Everything from the line with "https://www.portotheme.com (171, 891)" through the end of the entries must be transcribed exactly; no other lines belong in the answer.

** Extracted material follows **

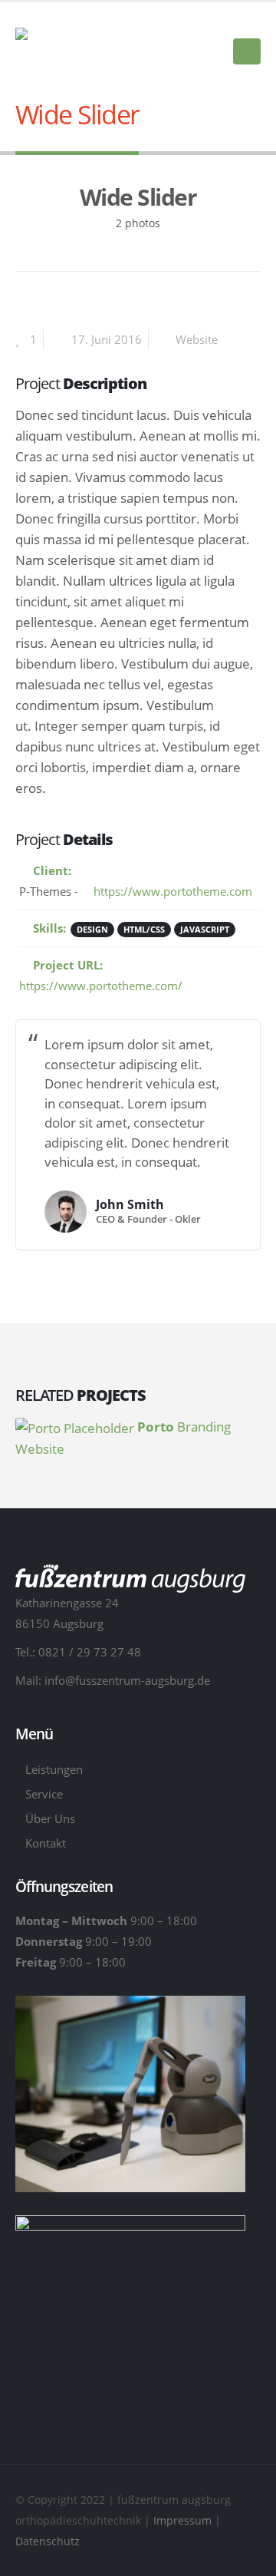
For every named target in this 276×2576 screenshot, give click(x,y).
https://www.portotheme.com (171, 891)
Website (197, 339)
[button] (247, 51)
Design (92, 929)
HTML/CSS (144, 929)
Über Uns (50, 1818)
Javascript (204, 929)
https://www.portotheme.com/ (100, 985)
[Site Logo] (92, 40)
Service (44, 1794)
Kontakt (45, 1843)
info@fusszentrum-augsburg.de (127, 1680)
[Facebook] (223, 21)
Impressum (184, 2520)
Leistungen (54, 1769)
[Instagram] (249, 21)
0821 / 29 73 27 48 (89, 1652)
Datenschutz (47, 2541)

** End of Extracted material **

Your response:
https://www.portotheme.com (171, 891)
Website (197, 339)
[button] (247, 51)
Design (92, 929)
HTML/CSS (144, 929)
Über Uns (50, 1818)
Javascript (204, 929)
https://www.portotheme.com/ (100, 985)
[Site Logo] (92, 40)
Service (44, 1794)
Kontakt (45, 1843)
info@fusszentrum-augsburg.de (127, 1680)
[Facebook] (223, 21)
Impressum (184, 2520)
Leistungen (54, 1769)
[Instagram] (249, 21)
0821 / 29 73 27 48 (89, 1652)
Datenschutz (47, 2541)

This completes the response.